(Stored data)
-*-*-
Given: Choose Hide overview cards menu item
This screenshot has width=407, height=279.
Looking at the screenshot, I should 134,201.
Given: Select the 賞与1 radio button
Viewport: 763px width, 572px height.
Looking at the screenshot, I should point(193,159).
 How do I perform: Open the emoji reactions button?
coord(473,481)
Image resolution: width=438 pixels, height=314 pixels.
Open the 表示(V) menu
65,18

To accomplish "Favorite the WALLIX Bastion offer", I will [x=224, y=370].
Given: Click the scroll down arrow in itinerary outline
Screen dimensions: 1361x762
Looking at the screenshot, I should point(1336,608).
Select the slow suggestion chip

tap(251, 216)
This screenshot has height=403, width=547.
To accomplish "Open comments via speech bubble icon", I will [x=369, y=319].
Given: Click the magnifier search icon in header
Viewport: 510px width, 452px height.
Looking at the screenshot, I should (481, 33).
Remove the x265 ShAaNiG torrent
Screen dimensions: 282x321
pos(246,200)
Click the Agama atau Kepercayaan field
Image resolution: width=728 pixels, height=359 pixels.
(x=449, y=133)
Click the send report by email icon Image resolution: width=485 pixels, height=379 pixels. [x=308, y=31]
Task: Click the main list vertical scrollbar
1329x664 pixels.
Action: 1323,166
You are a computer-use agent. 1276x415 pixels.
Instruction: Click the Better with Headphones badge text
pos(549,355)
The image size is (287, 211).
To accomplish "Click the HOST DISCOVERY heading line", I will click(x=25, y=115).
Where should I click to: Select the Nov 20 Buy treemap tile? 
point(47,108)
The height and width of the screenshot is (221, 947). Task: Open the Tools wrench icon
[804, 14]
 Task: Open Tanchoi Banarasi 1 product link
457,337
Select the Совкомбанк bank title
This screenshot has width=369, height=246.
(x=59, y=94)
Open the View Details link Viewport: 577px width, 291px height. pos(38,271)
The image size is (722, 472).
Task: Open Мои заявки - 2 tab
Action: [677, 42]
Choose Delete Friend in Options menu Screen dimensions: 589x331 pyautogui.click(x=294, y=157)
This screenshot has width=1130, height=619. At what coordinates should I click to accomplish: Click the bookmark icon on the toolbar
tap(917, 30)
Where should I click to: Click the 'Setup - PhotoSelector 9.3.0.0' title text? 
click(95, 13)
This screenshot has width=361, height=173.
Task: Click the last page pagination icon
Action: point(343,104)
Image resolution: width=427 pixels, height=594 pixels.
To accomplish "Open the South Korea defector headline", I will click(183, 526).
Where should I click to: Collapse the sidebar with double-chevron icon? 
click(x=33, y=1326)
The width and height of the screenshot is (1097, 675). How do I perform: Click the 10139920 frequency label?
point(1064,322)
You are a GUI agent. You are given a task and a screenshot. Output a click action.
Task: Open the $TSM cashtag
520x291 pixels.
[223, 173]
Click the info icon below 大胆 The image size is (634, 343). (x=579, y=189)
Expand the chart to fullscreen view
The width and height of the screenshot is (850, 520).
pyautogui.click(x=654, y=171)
-*-*-
_Requirement:_ Show all lines from the records above where the word "Choose" occurs.

_Output for this task:_
Given: Choose Hide overview cards menu item
Choose Delete Friend in Options menu Screen dimensions: 589x331 pyautogui.click(x=294, y=157)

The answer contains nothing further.